The impact of brain edema may be local, through change in spatial relationships between cells and local blood flow, or global, due to changes intracranial pressure, blood flow and potential herniation. In this regards, Table 1 lists four rat studies, one of which is from a model of global ischemia with reperfusion (7) and the other three are from more focal injuries (MCAO, intracerebral hemorrhage and traumatic brain injury with more local tissue sampling; (4, 8, 9)). The global ischemia study reported an increase in % brain water content from 77.16 to 78.2%, a smaller increase than reported for the three focal models. It should be noted, however, that these small global increases may have a profound effect on intracranial pressure (and potential herniation). Brain swelling can initially be compensated by CSF (and blood) displacement.
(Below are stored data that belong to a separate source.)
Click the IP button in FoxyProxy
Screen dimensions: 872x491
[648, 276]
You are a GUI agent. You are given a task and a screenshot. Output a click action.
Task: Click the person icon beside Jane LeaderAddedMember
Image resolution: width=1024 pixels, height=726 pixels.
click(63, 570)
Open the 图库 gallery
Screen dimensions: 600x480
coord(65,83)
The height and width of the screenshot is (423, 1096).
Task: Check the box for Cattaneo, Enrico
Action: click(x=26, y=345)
However, the CSF only accounts for ~15% of cranial volume (intracranial CSF volume of ~200 ml (10) and brain weight of 1350 g) and, as depicted in Figure 1, an increase in brain water content from 77 to 80% would cause 15% brain swelling, exhausting any possible displacement.

As a measurement, % brain water content has the disadvantage that edema (an increase in water) affects both the numerator and the denominator, the water mass and the wet weight. It is, unfortunately, ingrained in the scientific community. It is, therefore, important to realize that relatively small changes in % brain water content can actually reflect large changes in the absolute water content of the brain and brain swelling. These may potentially cause major local disruption of structure and/or global effects on intracranial pressure and blood flow.